その後、お互い気まずい雰囲気になりながら休憩していると、ミシェルが立ちあがった。
「もう私たちも怒っていないんだからリアムもそこまで考えすぎないで! アメリアもそう思うよね?」
「は、はい!」
「あぁ」
(二人がこう言ってくれるなら、それに甘えよう)
「それで、人族の国でどうやって国王様と会うの?」
「あ~」
ぶっちゃけそこまで考えていなかったので、何とも言えなかった。一応は、古代文字の解読をしたと伝えたら会うことはできるかもしれない。まだ顔は知られていない俺が、事実を伝えてしまったら、確実に国王からマークされるに決まっている。
「はぁ。やっぱり決めていなかったのね」
「ご、ごめん」
ミシェルはため息をつきながら、俺に提案をしてくれた。
「だったら私たちを頼ればいいじゃない」
「え?」
ミシェルとアメリアを頼る? そんな発想はなかったので、少し驚く。
「私はエルフの国の王女だよ? 国王に会おうと思えば会えるはずだよ」
「そ、そっか」
今まではミシェルやアメリアのことを王族だと認識しながら行動していたが、ここ最近になるにつれて二人は大切な存在になって、王族という認識から徐々に離れて行っていた。
「それでどうするの?」
「できればミシェルの案で行きたい」
「じゃあそうしましょ。アメリアも良いよね?」
「はい! 私は二人について行くまでですので」
アメリアがそう言ったのに対して、今まで思っていたことを言う。
「アメリア、もう俺たちは仲間なんだから気を使わなくていいんだよ? もっと意見とか言ってほしいよ」
そう、いつもアメリアは俺とミシェルが決めたことに対してついてきてくれるだけ。だけど、それじゃあアメリアの意見が聞けない。もう俺たちは仲間なんだし、もっとアメリアの気持ちを聞きたいと思った。

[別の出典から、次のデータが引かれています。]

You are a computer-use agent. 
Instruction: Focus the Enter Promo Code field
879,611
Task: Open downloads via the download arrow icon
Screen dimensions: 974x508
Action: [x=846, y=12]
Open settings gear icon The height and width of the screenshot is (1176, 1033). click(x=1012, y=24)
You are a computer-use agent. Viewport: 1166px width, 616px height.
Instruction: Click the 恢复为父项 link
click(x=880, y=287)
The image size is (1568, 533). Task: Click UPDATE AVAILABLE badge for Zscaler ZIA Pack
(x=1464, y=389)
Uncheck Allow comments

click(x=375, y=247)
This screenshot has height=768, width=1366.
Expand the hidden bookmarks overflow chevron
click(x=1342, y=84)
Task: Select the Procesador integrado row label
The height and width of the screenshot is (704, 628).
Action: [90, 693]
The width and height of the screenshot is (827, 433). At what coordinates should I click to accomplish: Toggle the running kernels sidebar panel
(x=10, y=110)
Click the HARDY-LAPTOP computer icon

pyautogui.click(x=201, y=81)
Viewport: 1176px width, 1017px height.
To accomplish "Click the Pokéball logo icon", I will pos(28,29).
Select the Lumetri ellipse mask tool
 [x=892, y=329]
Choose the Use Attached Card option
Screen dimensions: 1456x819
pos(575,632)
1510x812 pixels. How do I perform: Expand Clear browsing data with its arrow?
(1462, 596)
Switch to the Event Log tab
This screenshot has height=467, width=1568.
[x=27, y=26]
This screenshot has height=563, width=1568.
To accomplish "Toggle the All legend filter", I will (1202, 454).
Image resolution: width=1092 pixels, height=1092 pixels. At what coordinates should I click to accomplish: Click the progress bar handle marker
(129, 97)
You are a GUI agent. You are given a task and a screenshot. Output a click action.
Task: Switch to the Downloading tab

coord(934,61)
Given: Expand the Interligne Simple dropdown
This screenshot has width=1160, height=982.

「わ、分かりました。では一つお願いをしてもいいですか?」
俺とミシェルは首を傾げなら、笑顔で頷く。
「私のことは、アメリアじゃなくてリアって呼んでくれませんか?」
「......。わかったよリア」
「え~。私は嫌だよ」
「え? 嫌ですか......」
流石にミシェルがそんな回答をするとは思っていなかったので、驚いた顔でミシェルを見る。だけど、ミシェルは嫌な表情はしておらず、笑顔のまま言った。
「リアムがリアって呼ぶなら私はアーちゃんって呼ぶよ!」
「は、はい!」
「だから私のこともミーちゃんって呼んでね。リアムはシェルって呼んでよ」
「わ、分かった」
突然のことで少し驚くが、すぐさま了承する。
「じゃあそう言うことでね。リアムもリアってあだなになっちゃうから、リアムはリアムのままね」
「あぁ」
「リアムさん、ごめんなさい」
「いいんだよ。逆に俺がリアって呼ばれてたら女じゃないのかって思われちゃうしね」
流石にリアって呼ばれるのはきついしな。だからリアが先に言ってくれてよかったよ。
「じゃあみんな言い方は決まったわけだし、練習しよ~」
シェルがそう言った後、一時間にもわたりお互いの名前を呼び合った。
そして、数日が経ち、やっとアーデレスにたどり着いた。